SIPTU is available for further talks to meaningfully resolve all the outstanding issues and to return to a direct labour policy fairly remunerated. We do not accept the arguments about a lack of money, as much of that filthy lucre has been squandered over the past five years on external consultants, branding and other projects whose value for money is questionable at best.

All we are looking for is a just and equitable solution so that the many who have long offered dignified and distinguished service in this institution can further instill that joie de vivre amongst young staff

There is increasing public interest by public representatives in what is going on in Trinity. And try as he might, Minister for Education, Richard Bruton, cannot hide much longer behind the cloak of autonomy granted by the 1997 Education Act. Indeed, previously former Minister for Education Ruairi Quinn had a bill drafted in 2012 to amend the Act in relation to previous industrial relations transgressions. The term “precarity” now best describes some of the darkest happenings in many Irish universities – how long will donors and benefactors continue to fund such places when the veil is inevitably lifted on such practices?

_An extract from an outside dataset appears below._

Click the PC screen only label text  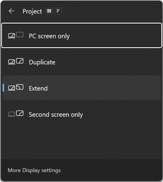coord(50,36)
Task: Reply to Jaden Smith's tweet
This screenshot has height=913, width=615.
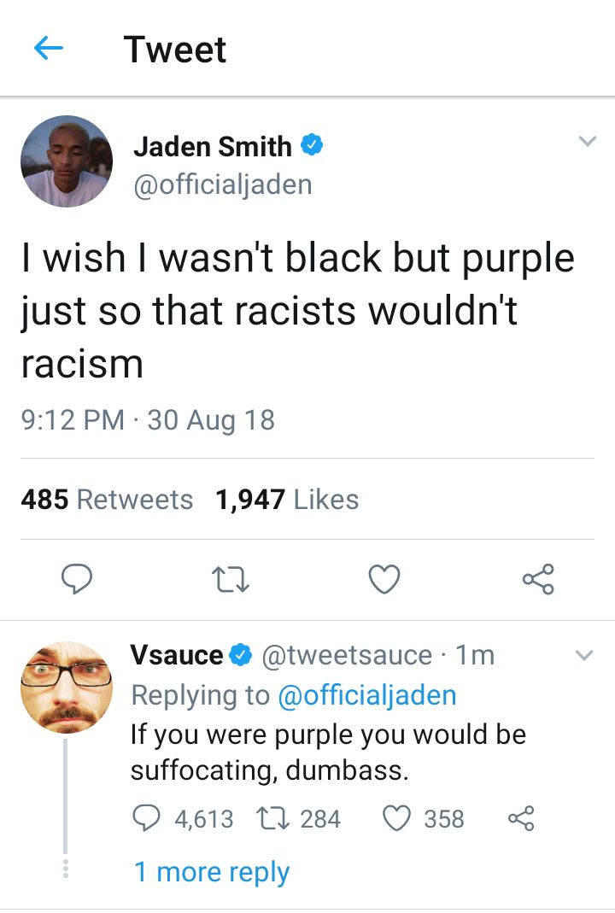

It is very difficult, having emerged from the great economic collapse of 2008 that was perpetrated by bankers, developers and venture capitalists, to see kindred public service organisations re-sanguinating their staff pool with new and emerging talent on permanent contracts and giving our emerging talent among the student body of employment hope at home for the future, while here in Trinity we are being left in the half-penny place.

James Connolly only wanted the earth. All we are looking for is a just and equitable solution so that the many who have long offered dignified and distinguished service in this institution can further instill that joie de vivre amongst young staff, and a future where morale can be lifted and where we can all concentrate on the mission for which we were employed: to add to the knowledge of our emerging talent, to give them a safe place to work and study and, most importantly, to recognise that it is the whole of the college staff who further the experience of our student body, not just a ruling elite.


Dr Jack McGinley has worked in Trinity since June 1974, is a graduate of the College and long-time trade union activist and is President of SIPTU’s Education Sector.